Until a few decades ago, making popcorn at home in a frying pan with a bit of oil or butter was the only way to cook popcorn, but with modern times comes modern invention, including industrial size popcorn poppers and the at home versions of air poppers. While the choice of whether to use an air popper or to pop your corn is entirely yours, each has distinct advantages and disadvantages.  

Air Poppers
Popping popcorn using air poppers is a newish trend that got its start around the decade of the 70s. While early models of air poppers were available before then, it wasn’t until the mid 70s that they become efficient, easy enough and cheap enough so that the “regular” family could have one at home. Air popped popcorn is distinct:

  • •    It pops clean and contains less fat
  • •    It pops up bigger kernels

Stove Methods
Heating up a frying pan and adding the oil of your choice – about a quarter inch’s worth -  and then adding the kernels is all it takes to pop some of the best tasting popcorn you’ll ever eat. The traditional method for popping corn, using this method is simple, but it could be dangerous where children are involved, so make sure there are adults around when popping.

Which Popcorn Tastes Better?
Oil popping your popcorn on the stove is indeed an all-American favorite. If you ask any kid, which they like better according to taste, the oil popped popcorn cooked on the stove in a frying pan almost always wins over air popped. Why? Because of the fat in which the kernels are popped. To most cooks, fat means flavor, and flavor is not something an air popper can offer because of the way the poppers are used.

When you cook popcorn on the stove in a frying pan, you add the fat of your choice – butter in most cases – and the kernels soak in that fat. The kernel only pops when  it has sit in the fat long enough for it to get hot enough to produce the required steam pressure. While it pops, it absorbs some of the oil the kernel sat in, which is what translates to the flavor.
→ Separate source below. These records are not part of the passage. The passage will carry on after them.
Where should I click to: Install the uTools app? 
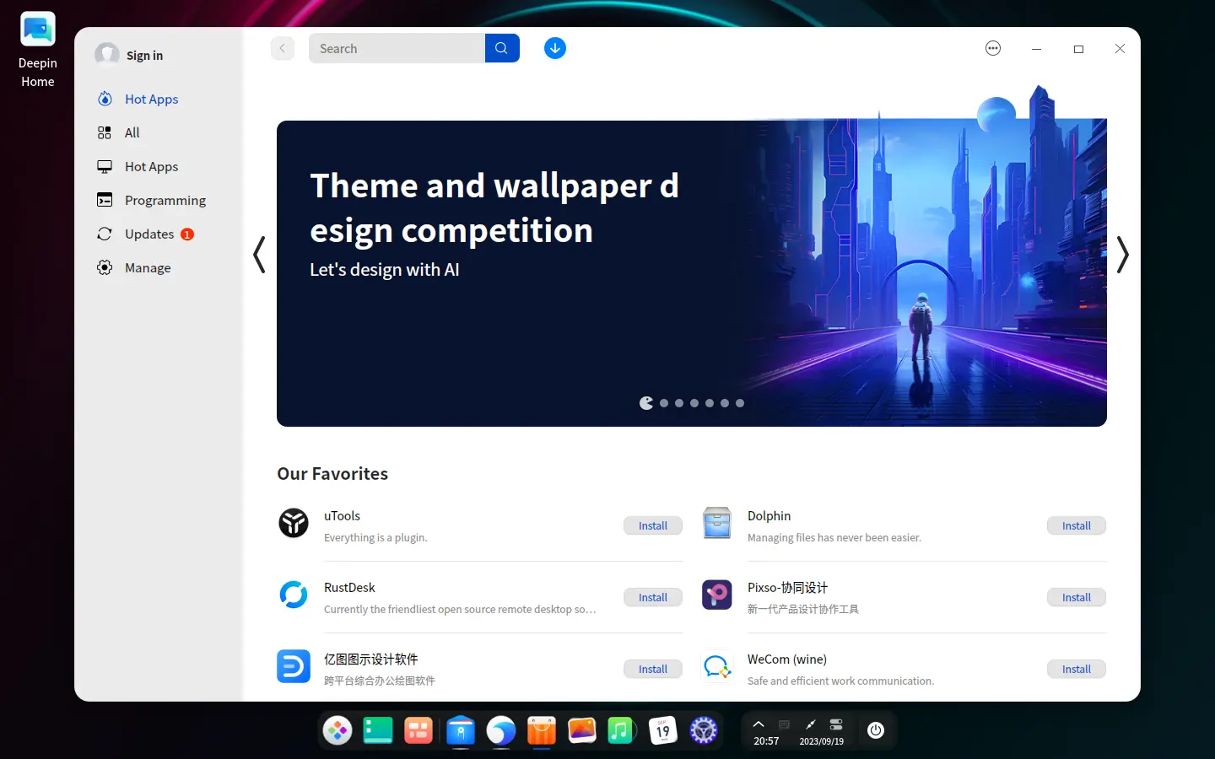tap(652, 525)
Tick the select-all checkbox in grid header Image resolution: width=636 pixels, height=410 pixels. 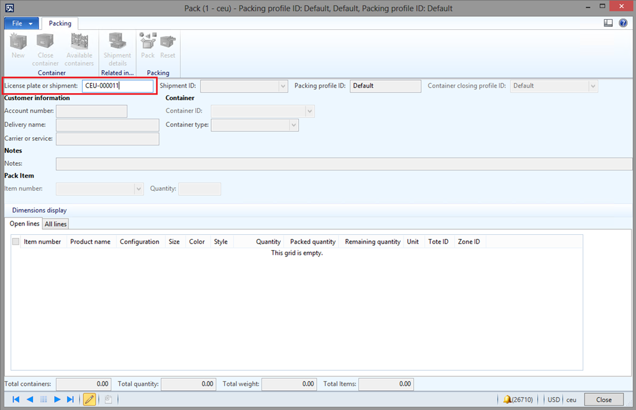[x=16, y=242]
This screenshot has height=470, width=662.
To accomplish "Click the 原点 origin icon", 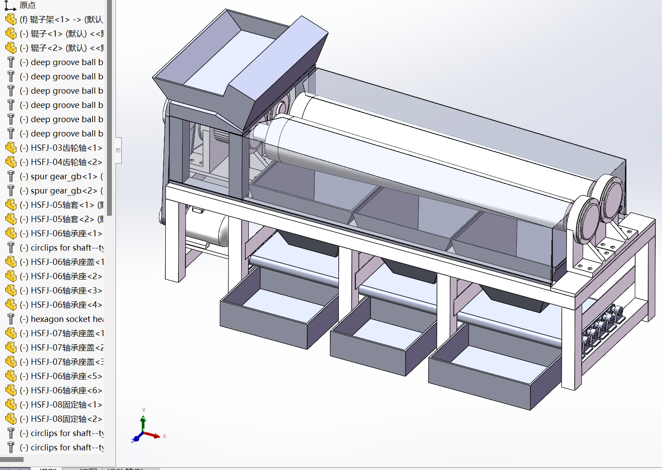I will (x=10, y=5).
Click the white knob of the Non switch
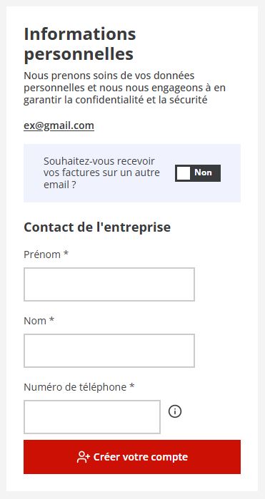Viewport: 265px width, 499px height. [184, 173]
On the other hand, an air popper uses hot air for the popping process. The popper heats up the air, which in turn heats up the moisture inside the kernels, and when enough steam builds up, the kernels pop. No fats are needed for this process, and as such, the kernels are dry when they pop, and there are no flavors to retain.

Simply stated – using a fat means you get flavor while using an air popper means you don’t, although you can add a fat after the kernels are popped, but this can cause them to wilt.